Jan 30, 2006 23:01
it was such a crime to be ugly. the worst possible thing a girl could be was ugly. and i was ugly to my peers. i felt monstrous, misshapen. broad shoulders and chest, large back, no curves to speak of. no redeeming feminizing features. i couldn't understand the vehemence with which my peers met me, the almost visceral rejection. actually, being gender queer wasn't my only social crime, but the gender queer put it over the edge. i had forgotten how important conformity is as a teenager. i had forgotten how it felt to be laughed at because i how i looked. i couldn't understand what was so wrong about me, i just knew it was irrevocable, like a stain.
feminism gave me a way to understand the power that the requirement to be beautiful has over women. if you fail at beauty as a woman, then you are outside the economy of human value. you've lost meaningfulness as a woman, thus as a person. i was failing at femininity, i didn't make for a feminine girl. that meant i had no status or worse, was a target.

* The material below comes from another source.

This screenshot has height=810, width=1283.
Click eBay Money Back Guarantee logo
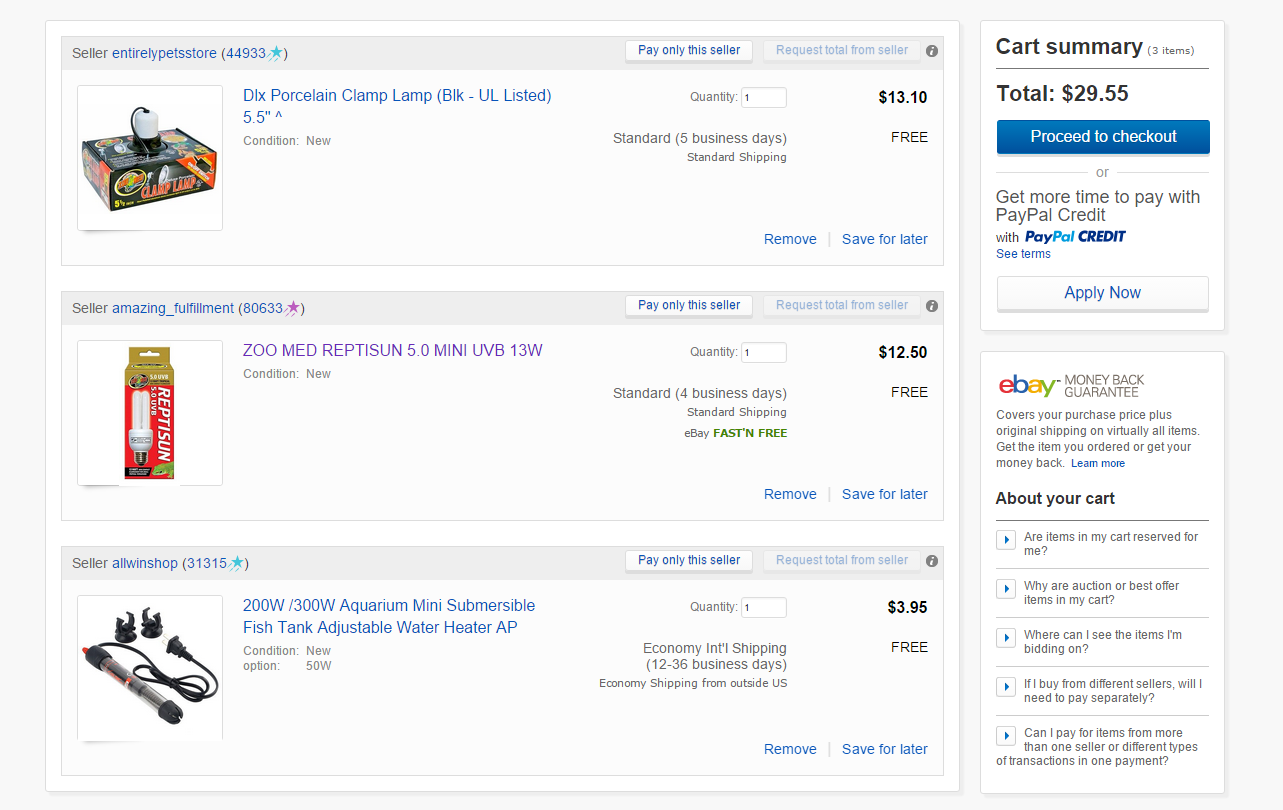tap(1070, 385)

it's important for me to remember this time before i was cool. so many gender queers on the internet seem to have grown up to be so cool, to make being gender queer work for them. an outsider cool, perhaps, but a cool nonetheless. i try to be cool, too. to feel like i belong. and i do belong to communities that are important to me, but my experience of being a part of is haunted by the memory of being severed from the rest. disfigured. an ugly girl is always an ugly girl somewhere inside, even if she grows up to sport funky glasses.